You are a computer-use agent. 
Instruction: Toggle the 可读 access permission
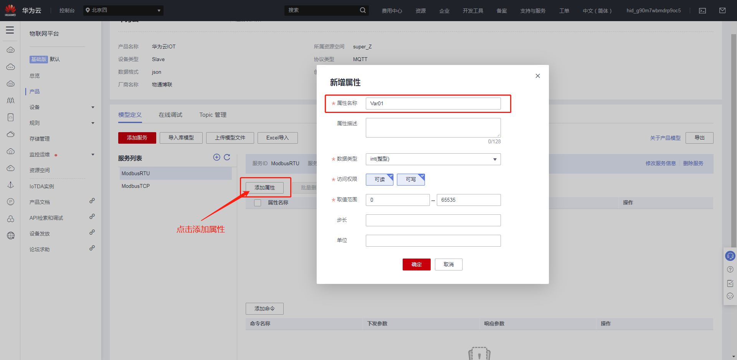[x=379, y=179]
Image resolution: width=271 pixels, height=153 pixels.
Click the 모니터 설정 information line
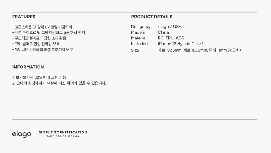click(59, 83)
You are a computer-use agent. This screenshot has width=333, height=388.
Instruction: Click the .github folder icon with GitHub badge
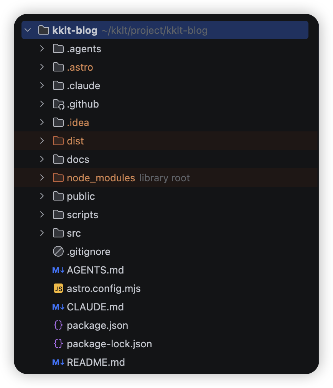point(59,104)
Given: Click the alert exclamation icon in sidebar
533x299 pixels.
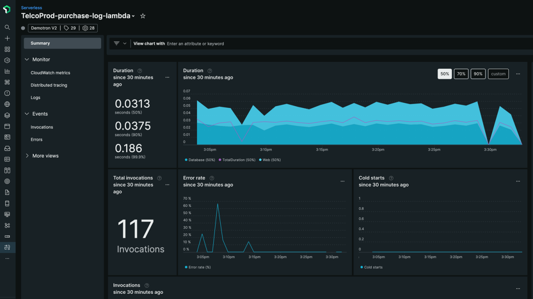Looking at the screenshot, I should pyautogui.click(x=7, y=93).
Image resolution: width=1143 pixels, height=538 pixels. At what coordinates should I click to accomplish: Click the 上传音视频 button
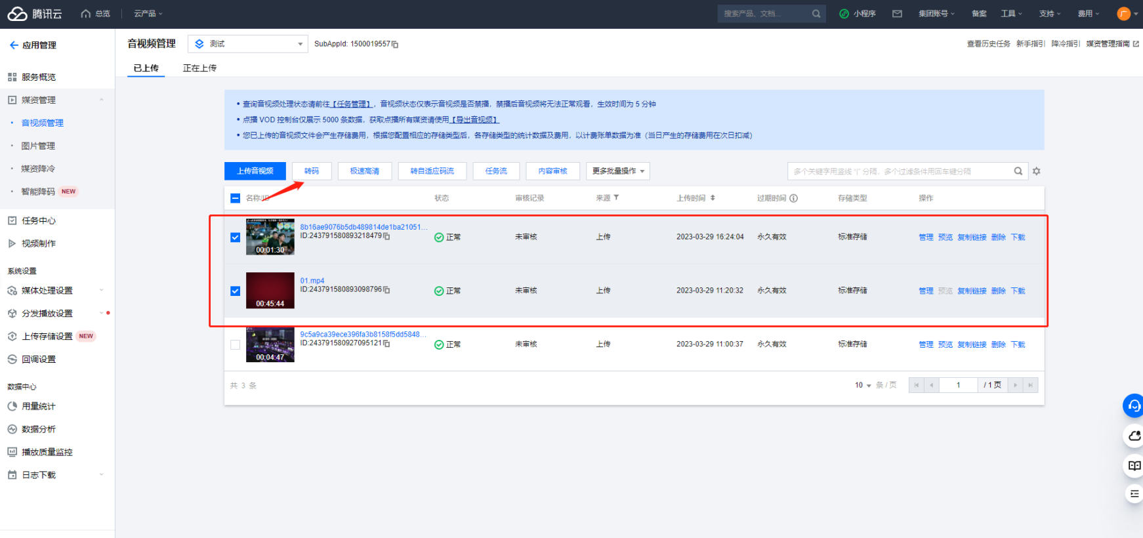255,171
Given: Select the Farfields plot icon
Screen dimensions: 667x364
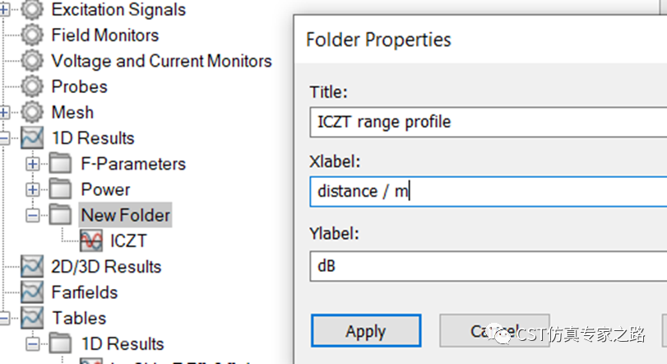Looking at the screenshot, I should (x=32, y=292).
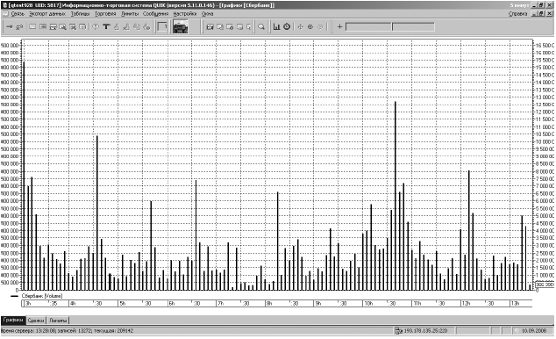The image size is (556, 339).
Task: Click the first empty toolbar input field
Action: 368,27
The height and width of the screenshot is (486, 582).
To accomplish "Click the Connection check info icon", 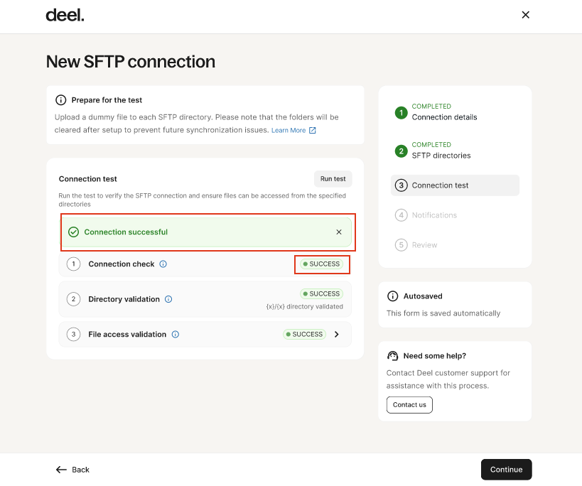I will [163, 264].
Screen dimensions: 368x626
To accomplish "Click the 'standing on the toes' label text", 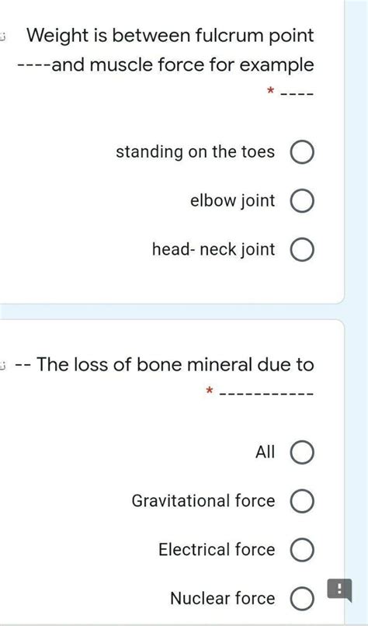I will (195, 152).
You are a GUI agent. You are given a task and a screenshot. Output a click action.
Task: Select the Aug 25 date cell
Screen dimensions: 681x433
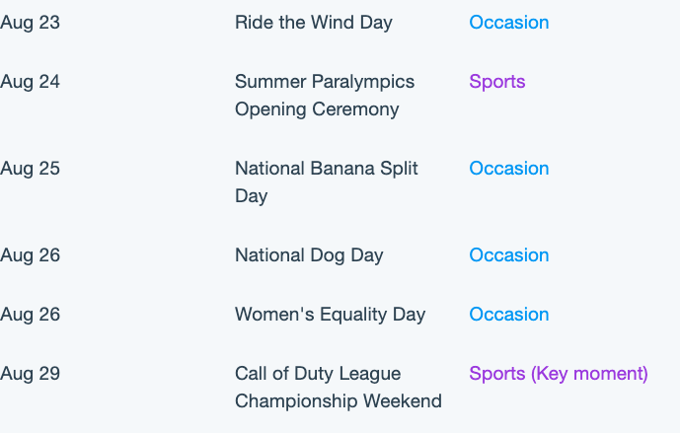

* * *

## REQUEST
Please copy the records word for word, starting at the very beginning and ending at the line that contains "Looking at the screenshot, I should pyautogui.click(x=7, y=93).". Leave the pictures out.

## TASK RESULT
You are a computer-use agent. 
Instruction: Toggle the 可读 access permission
[x=379, y=179]
Image resolution: width=271 pixels, height=153 pixels.
Click the 모니터 설정 information line
click(59, 83)
You are a computer-use agent. This screenshot has width=333, height=388.
Instruction: Click the .github folder icon with GitHub badge
point(59,104)
Given: Click the alert exclamation icon in sidebar
533x299 pixels.
Looking at the screenshot, I should pyautogui.click(x=7, y=93).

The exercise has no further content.